Mr. Cernan often joked that his job was to paint a white line to the moon that Armstrong and the rest of the Apollo 11 crew could follow. Yet Mr. Cernan was one of only three people to voyage twice to the moon — either to its surface or in moon orbit. James Lovell and John Young are the others.

In 1973, Mr. Cernan became special assistant to the manager of the Apollo program at Johnson Space Center in Houston, assisting in planning of the US-Soviet Apollo-Soyuz mission. He was senior US negotiator with the Soviets on that project.

He retired from NASA three years later and worked in consulting and as a network analyst during shuttle flights.

In all, Mr. Cernan logged 566 hours and 15 minutes in space, more than 73 hours of them on the moon’s surface.

‘‘I can always walk on Main Street again, but I can never return to my Valley of Taurus-Littrow, and that cold fact has left me with a yearning restlessness,’’ he wrote in his 1999 autobiography, titled ‘‘The Last Man on the Moon.’’

The moonwalkers

Neil Armstrong, Apollo 11, 1969. (Died in 2012.)

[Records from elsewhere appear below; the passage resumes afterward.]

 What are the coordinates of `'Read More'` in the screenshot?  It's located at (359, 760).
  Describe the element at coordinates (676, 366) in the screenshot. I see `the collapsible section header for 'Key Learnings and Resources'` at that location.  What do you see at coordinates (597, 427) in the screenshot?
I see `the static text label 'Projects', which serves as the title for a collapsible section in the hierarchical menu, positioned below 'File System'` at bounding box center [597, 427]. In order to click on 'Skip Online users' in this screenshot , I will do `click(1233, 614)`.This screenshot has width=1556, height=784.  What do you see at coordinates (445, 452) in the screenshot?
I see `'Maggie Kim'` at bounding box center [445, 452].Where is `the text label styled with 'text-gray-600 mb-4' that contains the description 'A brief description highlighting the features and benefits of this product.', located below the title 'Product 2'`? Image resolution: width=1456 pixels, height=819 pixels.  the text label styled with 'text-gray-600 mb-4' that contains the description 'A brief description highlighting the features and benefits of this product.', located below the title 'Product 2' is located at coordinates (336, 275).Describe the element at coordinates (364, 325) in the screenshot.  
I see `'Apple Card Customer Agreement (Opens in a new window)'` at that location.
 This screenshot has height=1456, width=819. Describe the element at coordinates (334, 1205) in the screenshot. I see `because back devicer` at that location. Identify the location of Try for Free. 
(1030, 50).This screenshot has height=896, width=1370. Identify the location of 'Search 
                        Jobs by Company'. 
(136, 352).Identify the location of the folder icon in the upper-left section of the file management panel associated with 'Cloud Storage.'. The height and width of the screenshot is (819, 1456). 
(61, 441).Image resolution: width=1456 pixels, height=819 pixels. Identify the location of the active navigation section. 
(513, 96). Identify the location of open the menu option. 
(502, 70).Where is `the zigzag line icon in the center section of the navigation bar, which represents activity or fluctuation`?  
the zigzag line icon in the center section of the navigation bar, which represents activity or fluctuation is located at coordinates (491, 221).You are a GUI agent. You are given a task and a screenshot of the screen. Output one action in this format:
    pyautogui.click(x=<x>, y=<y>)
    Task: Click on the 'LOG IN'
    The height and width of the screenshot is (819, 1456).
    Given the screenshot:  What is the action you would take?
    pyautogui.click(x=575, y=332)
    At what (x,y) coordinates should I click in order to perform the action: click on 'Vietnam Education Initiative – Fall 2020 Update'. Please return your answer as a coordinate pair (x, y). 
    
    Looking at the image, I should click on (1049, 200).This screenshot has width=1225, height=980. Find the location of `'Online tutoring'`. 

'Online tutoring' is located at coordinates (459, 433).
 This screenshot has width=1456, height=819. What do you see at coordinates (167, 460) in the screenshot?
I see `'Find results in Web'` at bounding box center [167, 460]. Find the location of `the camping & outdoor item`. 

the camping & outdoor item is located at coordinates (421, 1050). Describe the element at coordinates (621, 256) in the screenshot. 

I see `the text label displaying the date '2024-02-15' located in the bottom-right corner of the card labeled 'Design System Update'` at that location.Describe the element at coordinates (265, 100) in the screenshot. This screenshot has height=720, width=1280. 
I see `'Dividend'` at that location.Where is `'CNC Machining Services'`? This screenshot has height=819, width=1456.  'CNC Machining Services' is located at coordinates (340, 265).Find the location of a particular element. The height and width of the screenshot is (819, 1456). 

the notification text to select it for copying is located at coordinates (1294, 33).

Edwin ‘‘Buzz’’ Aldrin, Apollo 11, 1969.

Charles ‘‘Pete’’ Conrad, Apollo 12, 1969. (Died in 1999.)

Alan L. Bean, Apollo 12, 1969.

Alan Shepard, Apollo 14, 1971. (Died in 1998.)

Edgar D. Mitchell, Apollo 14, 1971. (Died in 2016.)

David Scott, Apollo 15, 1971.

James B. Irwin, Apollo 15, 1971. (Died in 1991.)

John Young, Apollo 16, 1972.

Charles M. Duke Jr., Apollo 16, 1972.

Gene Cernan (left), Apollo 17, 1972. He walked on the moon before Harrison Schmitt and stayed longer.

Harrison ‘‘Jack’’ Schmitt, Apollo 17, 1972.